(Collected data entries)
============================================================

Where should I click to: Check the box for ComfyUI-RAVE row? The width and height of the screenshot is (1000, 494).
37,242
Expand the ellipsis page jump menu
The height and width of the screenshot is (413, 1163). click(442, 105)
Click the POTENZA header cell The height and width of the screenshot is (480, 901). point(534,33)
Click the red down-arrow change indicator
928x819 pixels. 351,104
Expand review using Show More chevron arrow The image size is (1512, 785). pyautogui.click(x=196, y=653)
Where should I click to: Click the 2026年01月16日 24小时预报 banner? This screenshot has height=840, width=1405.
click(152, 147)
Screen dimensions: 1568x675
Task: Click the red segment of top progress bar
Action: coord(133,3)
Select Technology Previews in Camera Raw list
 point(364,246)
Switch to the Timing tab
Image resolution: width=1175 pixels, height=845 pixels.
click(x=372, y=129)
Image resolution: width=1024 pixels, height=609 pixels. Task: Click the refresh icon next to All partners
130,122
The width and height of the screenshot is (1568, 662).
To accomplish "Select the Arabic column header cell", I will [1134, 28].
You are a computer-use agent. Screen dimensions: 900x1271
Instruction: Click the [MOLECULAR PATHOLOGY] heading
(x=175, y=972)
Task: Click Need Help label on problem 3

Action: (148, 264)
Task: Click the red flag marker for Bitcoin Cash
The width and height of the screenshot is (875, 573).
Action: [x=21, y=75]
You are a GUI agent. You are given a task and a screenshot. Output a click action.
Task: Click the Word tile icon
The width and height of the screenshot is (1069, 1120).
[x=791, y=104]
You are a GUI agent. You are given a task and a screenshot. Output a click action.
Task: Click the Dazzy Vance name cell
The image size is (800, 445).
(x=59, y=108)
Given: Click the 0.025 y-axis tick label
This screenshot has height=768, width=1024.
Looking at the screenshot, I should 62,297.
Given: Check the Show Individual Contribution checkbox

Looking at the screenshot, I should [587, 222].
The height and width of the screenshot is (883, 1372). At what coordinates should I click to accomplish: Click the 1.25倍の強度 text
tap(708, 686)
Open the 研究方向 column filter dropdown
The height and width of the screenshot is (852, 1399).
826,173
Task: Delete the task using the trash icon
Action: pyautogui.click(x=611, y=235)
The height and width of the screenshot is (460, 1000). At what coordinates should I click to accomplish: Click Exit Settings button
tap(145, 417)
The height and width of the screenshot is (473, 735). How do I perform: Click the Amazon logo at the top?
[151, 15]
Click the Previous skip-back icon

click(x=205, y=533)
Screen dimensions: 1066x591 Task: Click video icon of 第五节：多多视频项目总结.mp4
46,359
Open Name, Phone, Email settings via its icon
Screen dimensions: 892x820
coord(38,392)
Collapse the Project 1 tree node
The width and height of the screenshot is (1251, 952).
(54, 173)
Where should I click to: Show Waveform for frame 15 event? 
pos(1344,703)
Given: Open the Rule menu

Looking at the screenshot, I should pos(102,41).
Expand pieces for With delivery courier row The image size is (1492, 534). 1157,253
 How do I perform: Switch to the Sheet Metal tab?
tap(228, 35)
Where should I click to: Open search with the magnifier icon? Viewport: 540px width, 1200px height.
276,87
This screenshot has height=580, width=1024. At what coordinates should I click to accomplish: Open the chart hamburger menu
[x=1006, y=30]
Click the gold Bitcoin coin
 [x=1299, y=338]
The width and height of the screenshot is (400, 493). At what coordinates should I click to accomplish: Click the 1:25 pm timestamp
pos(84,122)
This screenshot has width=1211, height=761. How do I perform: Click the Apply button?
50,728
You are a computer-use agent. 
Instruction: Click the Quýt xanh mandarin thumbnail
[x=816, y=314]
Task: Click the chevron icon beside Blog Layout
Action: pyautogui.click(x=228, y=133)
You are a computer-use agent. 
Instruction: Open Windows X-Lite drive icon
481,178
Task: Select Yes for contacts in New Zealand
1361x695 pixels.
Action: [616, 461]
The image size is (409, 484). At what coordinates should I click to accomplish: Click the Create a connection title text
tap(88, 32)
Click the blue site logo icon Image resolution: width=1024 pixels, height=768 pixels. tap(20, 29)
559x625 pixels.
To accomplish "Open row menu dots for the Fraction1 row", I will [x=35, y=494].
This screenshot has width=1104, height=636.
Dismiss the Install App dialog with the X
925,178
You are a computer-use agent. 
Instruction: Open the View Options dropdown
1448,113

============================================================

**Task directions:**
Revise the entries from the start through the line with "Action: coord(133,3)", replacing "chevron" with "caret" and keeping everything else the same.

**The response:**
Where should I click to: Check the box for ComfyUI-RAVE row? The width and height of the screenshot is (1000, 494).
37,242
Expand the ellipsis page jump menu
The height and width of the screenshot is (413, 1163). click(442, 105)
Click the POTENZA header cell The height and width of the screenshot is (480, 901). point(534,33)
Click the red down-arrow change indicator
928x819 pixels. 351,104
Expand review using Show More caret arrow The image size is (1512, 785). pyautogui.click(x=196, y=653)
Where should I click to: Click the 2026年01月16日 24小时预报 banner? This screenshot has height=840, width=1405.
click(152, 147)
Screen dimensions: 1568x675
Task: Click the red segment of top progress bar
Action: coord(133,3)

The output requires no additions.